Could you put the lines below into a numbered list, skipping any blank lines and leaving the pictures out?
--
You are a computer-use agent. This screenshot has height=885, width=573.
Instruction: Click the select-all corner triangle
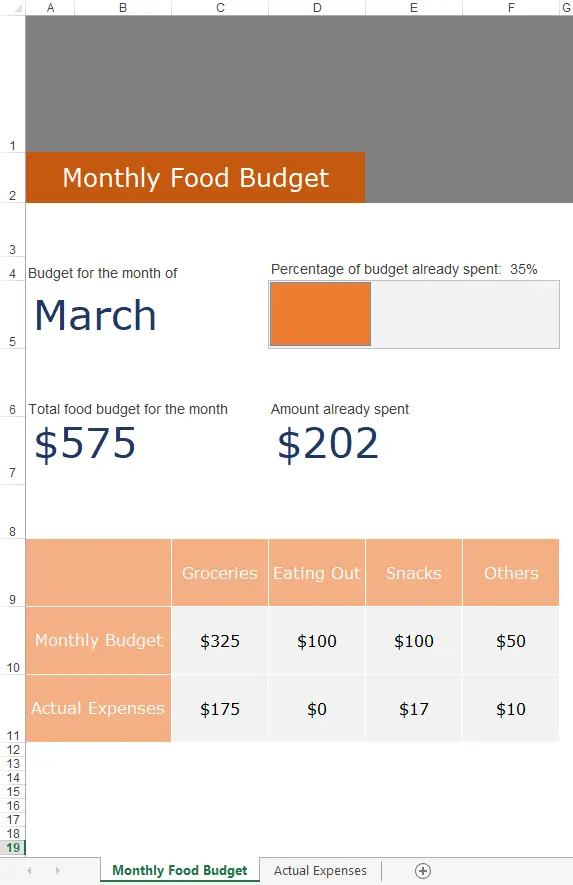coord(18,8)
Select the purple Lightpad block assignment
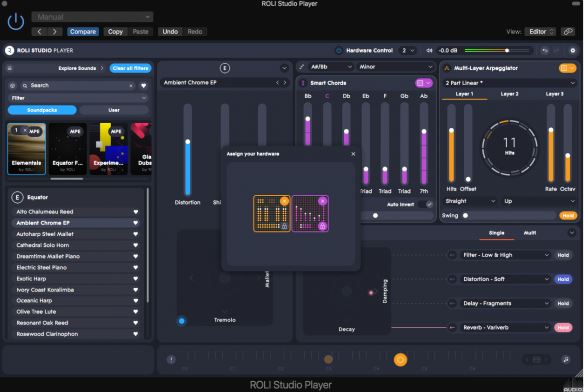Viewport: 584px width, 392px height. point(310,214)
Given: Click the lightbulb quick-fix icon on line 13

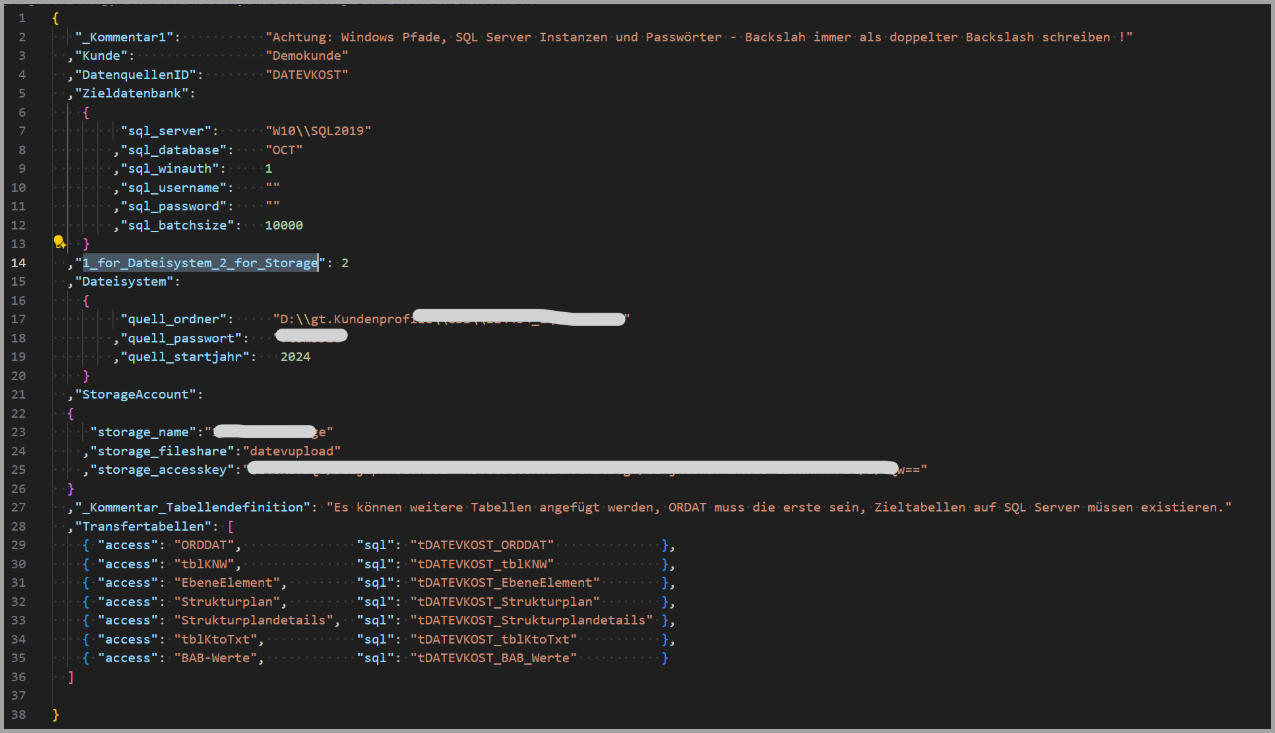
--
> The answer:
1. You are a computer-use agent. This screenshot has height=885, width=573.
2. Instruction: Click the select-all corner triangle
3. coord(18,8)
4. Select the purple Lightpad block assignment
5. Viewport: 584px width, 392px height. point(310,214)
6. Given: Click the lightbulb quick-fix icon on line 13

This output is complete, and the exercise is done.